Pixel coordinate grounding data:
Content starts

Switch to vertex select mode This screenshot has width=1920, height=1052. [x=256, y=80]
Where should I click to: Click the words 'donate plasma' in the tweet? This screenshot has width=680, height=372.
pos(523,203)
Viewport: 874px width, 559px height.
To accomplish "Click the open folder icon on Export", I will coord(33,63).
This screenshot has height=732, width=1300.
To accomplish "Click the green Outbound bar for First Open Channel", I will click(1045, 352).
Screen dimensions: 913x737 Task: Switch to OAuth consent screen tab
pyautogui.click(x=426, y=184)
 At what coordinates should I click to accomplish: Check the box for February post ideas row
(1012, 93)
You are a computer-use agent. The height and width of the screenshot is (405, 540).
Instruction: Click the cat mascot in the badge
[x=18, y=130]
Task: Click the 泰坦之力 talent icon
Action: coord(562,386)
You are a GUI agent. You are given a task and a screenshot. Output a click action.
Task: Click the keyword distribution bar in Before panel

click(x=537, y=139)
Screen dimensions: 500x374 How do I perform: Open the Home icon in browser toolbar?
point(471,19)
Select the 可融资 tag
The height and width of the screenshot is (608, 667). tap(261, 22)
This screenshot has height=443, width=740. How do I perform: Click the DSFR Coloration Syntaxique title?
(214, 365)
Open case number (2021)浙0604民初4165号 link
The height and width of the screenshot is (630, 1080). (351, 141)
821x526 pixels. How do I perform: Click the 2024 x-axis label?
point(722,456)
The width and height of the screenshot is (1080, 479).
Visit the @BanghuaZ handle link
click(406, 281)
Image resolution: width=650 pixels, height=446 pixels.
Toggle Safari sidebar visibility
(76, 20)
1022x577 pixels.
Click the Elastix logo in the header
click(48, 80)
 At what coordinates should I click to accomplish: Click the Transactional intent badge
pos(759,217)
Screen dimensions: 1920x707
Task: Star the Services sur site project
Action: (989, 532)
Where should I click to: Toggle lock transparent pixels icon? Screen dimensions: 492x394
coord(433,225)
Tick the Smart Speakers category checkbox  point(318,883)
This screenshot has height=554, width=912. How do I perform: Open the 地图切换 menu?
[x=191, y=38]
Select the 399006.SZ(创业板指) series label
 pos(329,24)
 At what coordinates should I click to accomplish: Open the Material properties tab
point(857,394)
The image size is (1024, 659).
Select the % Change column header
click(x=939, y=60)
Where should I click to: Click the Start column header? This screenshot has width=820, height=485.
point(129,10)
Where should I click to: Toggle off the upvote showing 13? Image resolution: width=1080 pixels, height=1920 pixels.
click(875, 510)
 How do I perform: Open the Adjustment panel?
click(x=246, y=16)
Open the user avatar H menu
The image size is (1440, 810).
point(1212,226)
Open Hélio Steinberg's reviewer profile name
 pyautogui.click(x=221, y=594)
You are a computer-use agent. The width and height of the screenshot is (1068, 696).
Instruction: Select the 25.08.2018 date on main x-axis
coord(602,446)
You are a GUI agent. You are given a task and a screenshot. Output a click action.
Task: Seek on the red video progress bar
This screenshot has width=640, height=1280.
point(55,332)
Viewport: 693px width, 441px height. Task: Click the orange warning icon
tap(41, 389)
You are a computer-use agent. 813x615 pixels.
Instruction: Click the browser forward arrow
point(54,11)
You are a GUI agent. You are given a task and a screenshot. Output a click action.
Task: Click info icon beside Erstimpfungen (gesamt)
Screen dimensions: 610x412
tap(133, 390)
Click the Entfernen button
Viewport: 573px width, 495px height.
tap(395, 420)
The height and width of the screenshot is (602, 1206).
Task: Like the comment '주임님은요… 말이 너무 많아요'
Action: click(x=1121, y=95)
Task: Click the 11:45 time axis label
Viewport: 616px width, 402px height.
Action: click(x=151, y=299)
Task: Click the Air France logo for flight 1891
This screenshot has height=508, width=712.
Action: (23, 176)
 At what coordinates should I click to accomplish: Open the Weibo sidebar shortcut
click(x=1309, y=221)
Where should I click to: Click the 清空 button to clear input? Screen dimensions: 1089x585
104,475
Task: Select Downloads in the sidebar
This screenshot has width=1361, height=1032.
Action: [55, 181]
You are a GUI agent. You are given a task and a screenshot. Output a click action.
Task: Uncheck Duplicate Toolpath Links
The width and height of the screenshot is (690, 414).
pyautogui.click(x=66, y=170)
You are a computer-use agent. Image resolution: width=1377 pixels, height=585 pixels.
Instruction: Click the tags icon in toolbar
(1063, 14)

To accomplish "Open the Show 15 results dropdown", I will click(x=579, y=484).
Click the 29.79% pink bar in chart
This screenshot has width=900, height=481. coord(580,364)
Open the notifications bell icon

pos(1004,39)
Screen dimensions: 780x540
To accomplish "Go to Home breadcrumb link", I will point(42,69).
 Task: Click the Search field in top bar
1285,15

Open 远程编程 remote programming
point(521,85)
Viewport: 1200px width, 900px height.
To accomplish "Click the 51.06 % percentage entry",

Content ends

_Goal of the exercise_.
In full and word for word, restate the data.

_Solved problem_.
Switch to vertex select mode This screenshot has width=1920, height=1052. [x=256, y=80]
Where should I click to: Click the words 'donate plasma' in the tweet? This screenshot has width=680, height=372.
pos(523,203)
Viewport: 874px width, 559px height.
To accomplish "Click the open folder icon on Export", I will coord(33,63).
This screenshot has height=732, width=1300.
To accomplish "Click the green Outbound bar for First Open Channel", I will click(1045, 352).
Screen dimensions: 913x737 Task: Switch to OAuth consent screen tab
pyautogui.click(x=426, y=184)
 At what coordinates should I click to accomplish: Check the box for February post ideas row
(1012, 93)
You are a computer-use agent. The height and width of the screenshot is (405, 540).
Instruction: Click the cat mascot in the badge
[x=18, y=130]
Task: Click the 泰坦之力 talent icon
Action: coord(562,386)
You are a GUI agent. You are given a task and a screenshot. Output a click action.
Task: Click the keyword distribution bar in Before panel

click(x=537, y=139)
Screen dimensions: 500x374 How do I perform: Open the Home icon in browser toolbar?
point(471,19)
Select the 可融资 tag
The height and width of the screenshot is (608, 667). tap(261, 22)
This screenshot has height=443, width=740. How do I perform: Click the DSFR Coloration Syntaxique title?
(214, 365)
Open case number (2021)浙0604民初4165号 link
The height and width of the screenshot is (630, 1080). (351, 141)
821x526 pixels. How do I perform: Click the 2024 x-axis label?
point(722,456)
The width and height of the screenshot is (1080, 479).
Visit the @BanghuaZ handle link
click(406, 281)
Image resolution: width=650 pixels, height=446 pixels.
Toggle Safari sidebar visibility
(76, 20)
1022x577 pixels.
Click the Elastix logo in the header
click(48, 80)
 At what coordinates should I click to accomplish: Click the Transactional intent badge
pos(759,217)
Screen dimensions: 1920x707
Task: Star the Services sur site project
Action: (989, 532)
Where should I click to: Toggle lock transparent pixels icon? Screen dimensions: 492x394
coord(433,225)
Tick the Smart Speakers category checkbox  point(318,883)
This screenshot has height=554, width=912. How do I perform: Open the 地图切换 menu?
[x=191, y=38]
Select the 399006.SZ(创业板指) series label
 pos(329,24)
 At what coordinates should I click to accomplish: Open the Material properties tab
point(857,394)
The image size is (1024, 659).
Select the % Change column header
click(x=939, y=60)
Where should I click to: Click the Start column header? This screenshot has width=820, height=485.
point(129,10)
Where should I click to: Toggle off the upvote showing 13? Image resolution: width=1080 pixels, height=1920 pixels.
click(875, 510)
 How do I perform: Open the Adjustment panel?
click(x=246, y=16)
Open the user avatar H menu
The image size is (1440, 810).
point(1212,226)
Open Hélio Steinberg's reviewer profile name
 pyautogui.click(x=221, y=594)
You are a computer-use agent. The width and height of the screenshot is (1068, 696).
Instruction: Select the 25.08.2018 date on main x-axis
coord(602,446)
You are a GUI agent. You are given a task and a screenshot. Output a click action.
Task: Seek on the red video progress bar
This screenshot has width=640, height=1280.
point(55,332)
Viewport: 693px width, 441px height. Task: Click the orange warning icon
tap(41, 389)
You are a computer-use agent. 813x615 pixels.
Instruction: Click the browser forward arrow
point(54,11)
You are a GUI agent. You are given a task and a screenshot. Output a click action.
Task: Click info icon beside Erstimpfungen (gesamt)
Screen dimensions: 610x412
tap(133, 390)
Click the Entfernen button
Viewport: 573px width, 495px height.
tap(395, 420)
The height and width of the screenshot is (602, 1206).
Task: Like the comment '주임님은요… 말이 너무 많아요'
Action: click(x=1121, y=95)
Task: Click the 11:45 time axis label
Viewport: 616px width, 402px height.
Action: click(x=151, y=299)
Task: Click the Air France logo for flight 1891
This screenshot has height=508, width=712.
Action: (23, 176)
 At what coordinates should I click to accomplish: Open the Weibo sidebar shortcut
click(x=1309, y=221)
Where should I click to: Click the 清空 button to clear input? Screen dimensions: 1089x585
104,475
Task: Select Downloads in the sidebar
This screenshot has width=1361, height=1032.
Action: [55, 181]
You are a GUI agent. You are given a task and a screenshot. Output a click action.
Task: Uncheck Duplicate Toolpath Links
The width and height of the screenshot is (690, 414).
pyautogui.click(x=66, y=170)
You are a computer-use agent. Image resolution: width=1377 pixels, height=585 pixels.
Instruction: Click the tags icon in toolbar
(1063, 14)

To accomplish "Open the Show 15 results dropdown", I will click(x=579, y=484).
Click the 29.79% pink bar in chart
This screenshot has width=900, height=481. coord(580,364)
Open the notifications bell icon

pos(1004,39)
Screen dimensions: 780x540
To accomplish "Go to Home breadcrumb link", I will point(42,69).
 Task: Click the Search field in top bar
1285,15

Open 远程编程 remote programming
point(521,85)
Viewport: 1200px width, 900px height.
To accomplish "Click the 51.06 % percentage entry",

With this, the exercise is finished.